→ Task brief
The expected output is each line in the data below that includes the string "agent".

[Collected data]
****

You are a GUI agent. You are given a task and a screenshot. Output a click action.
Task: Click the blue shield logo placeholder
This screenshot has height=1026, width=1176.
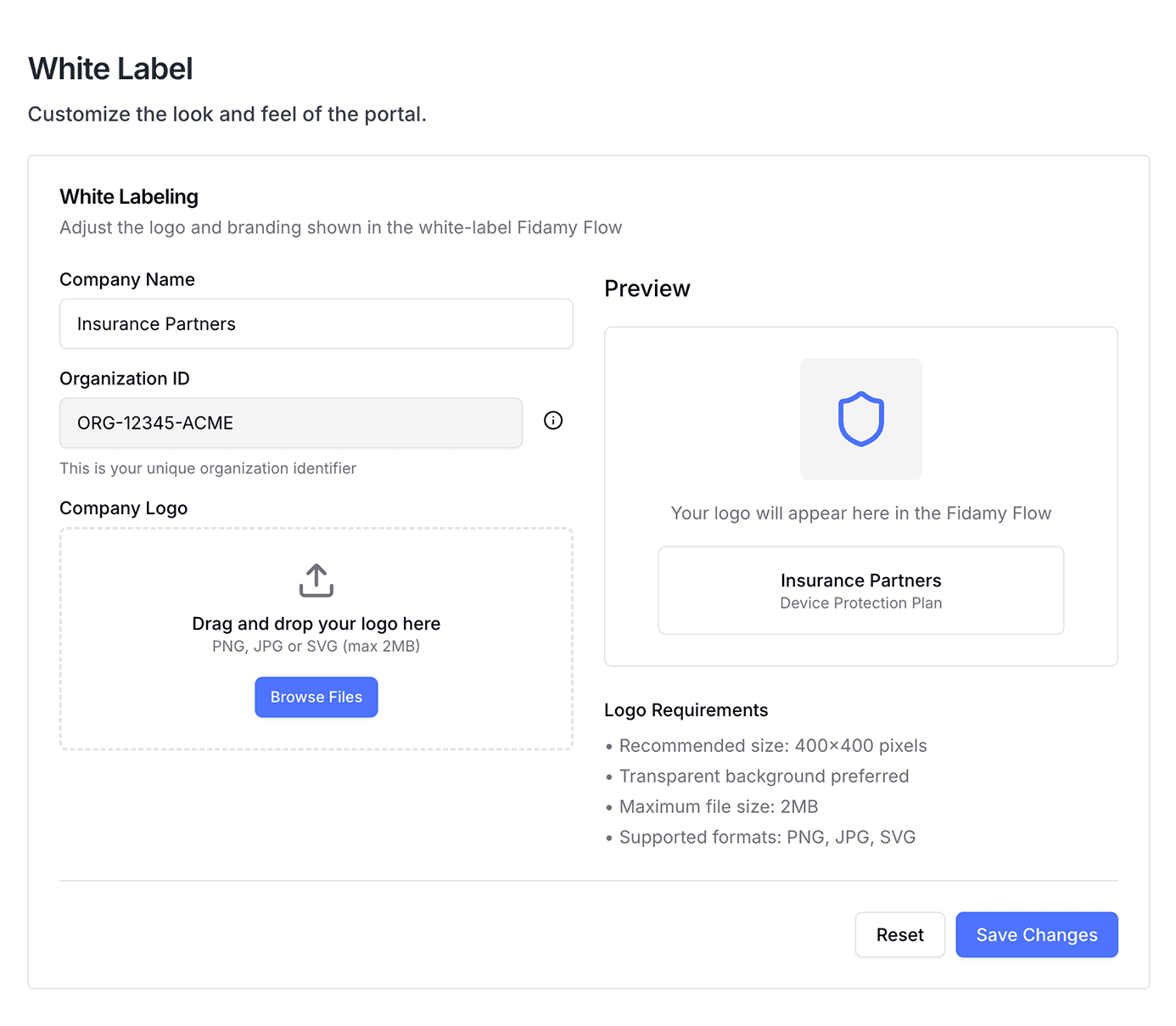click(x=860, y=419)
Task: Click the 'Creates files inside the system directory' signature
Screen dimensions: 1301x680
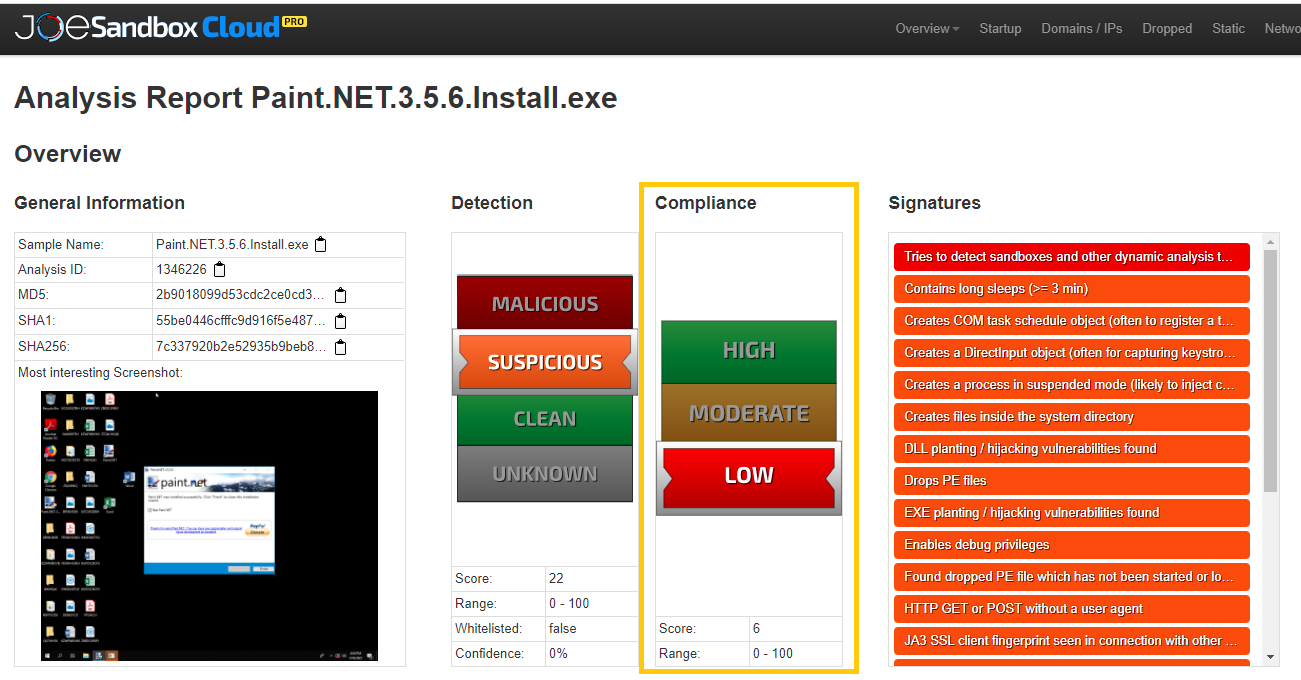Action: [x=1070, y=417]
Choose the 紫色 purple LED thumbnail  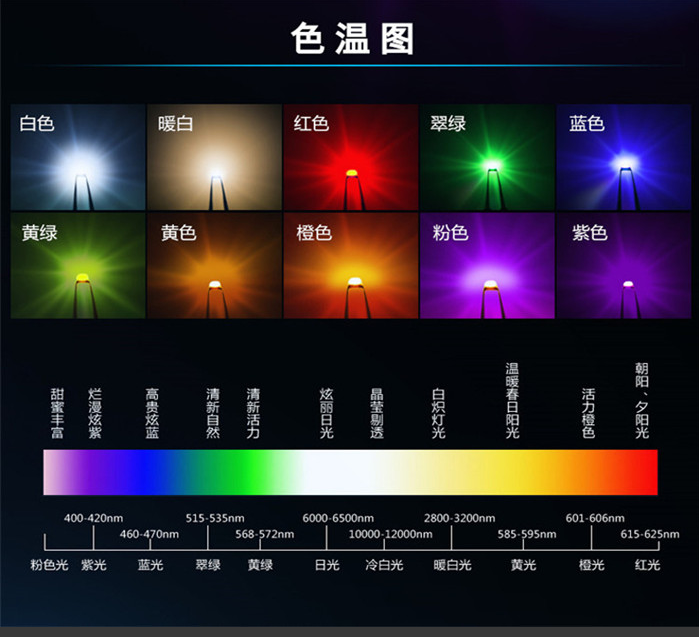click(623, 266)
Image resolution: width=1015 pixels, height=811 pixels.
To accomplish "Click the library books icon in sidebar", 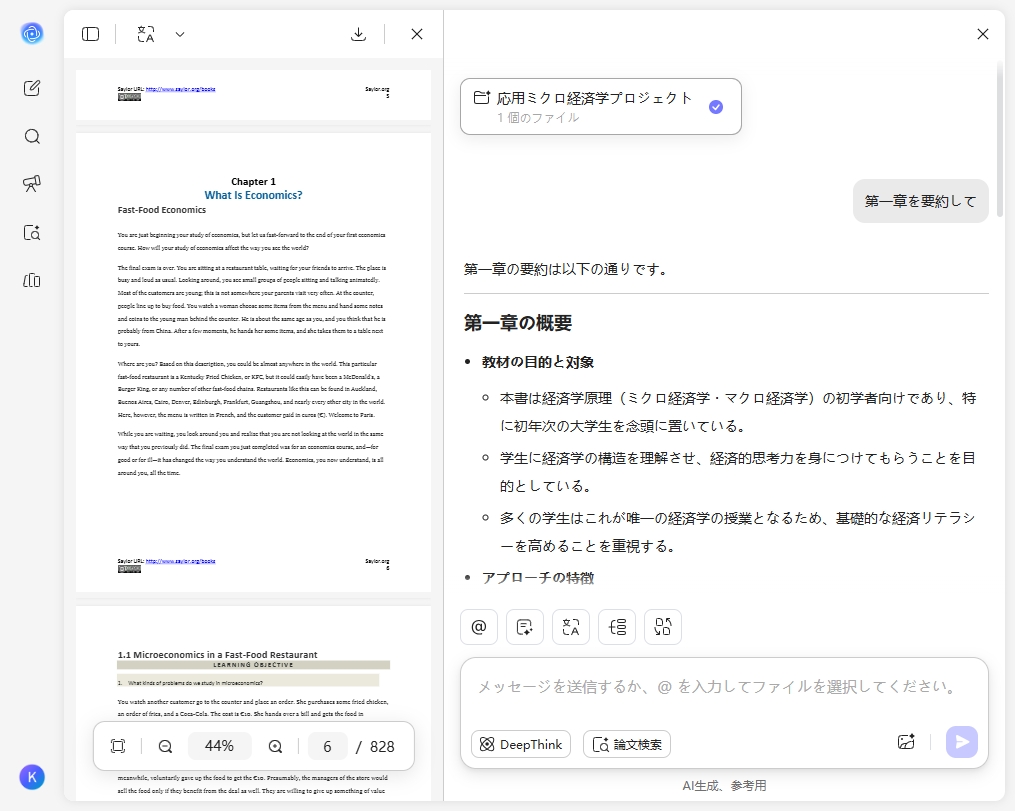I will [x=32, y=281].
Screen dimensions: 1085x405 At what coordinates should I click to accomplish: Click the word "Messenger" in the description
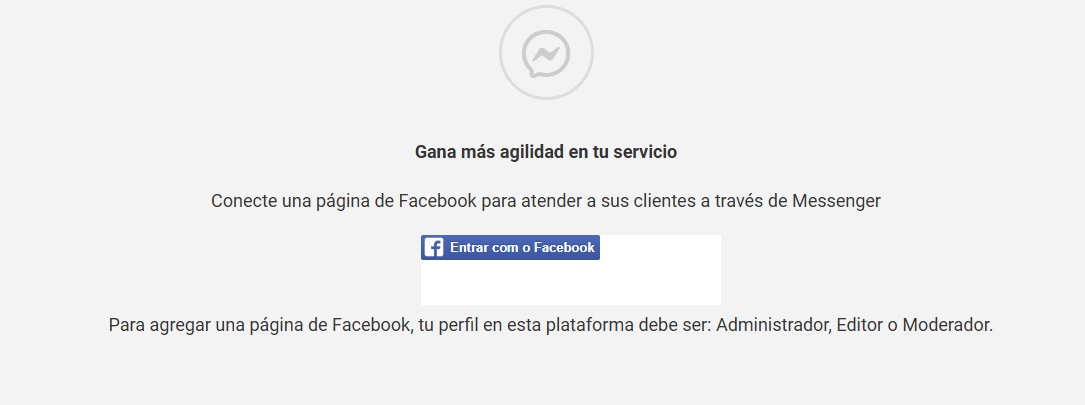(x=836, y=201)
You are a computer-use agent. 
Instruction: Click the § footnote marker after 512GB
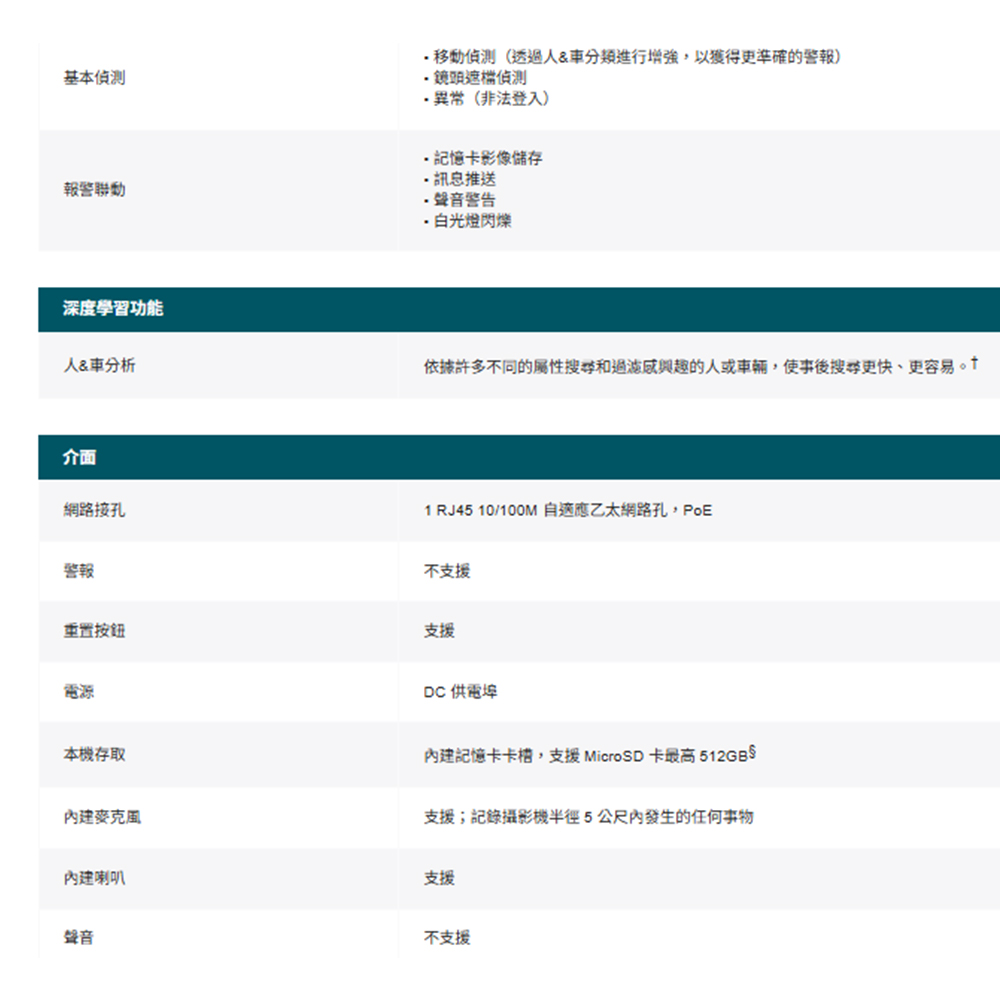[x=751, y=750]
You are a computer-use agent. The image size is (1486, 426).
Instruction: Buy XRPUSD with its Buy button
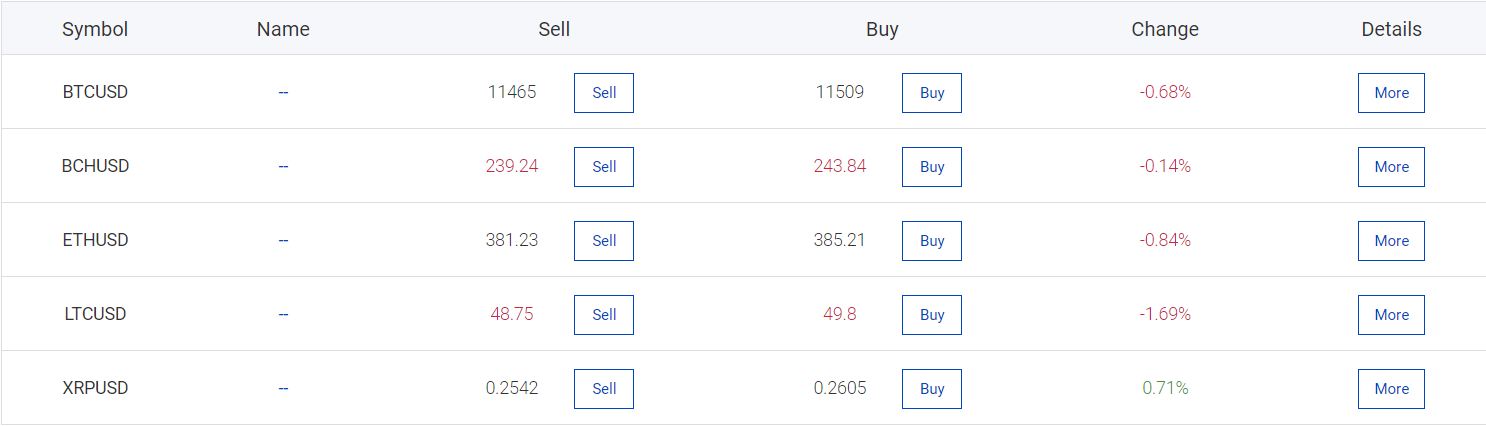pyautogui.click(x=931, y=389)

****

→ Solved problem
You are a GUI agent. You are given a task and a screenshot. Output a click action.
You are a computer-use agent. 
You are a computer-use agent. The image size is (1486, 426).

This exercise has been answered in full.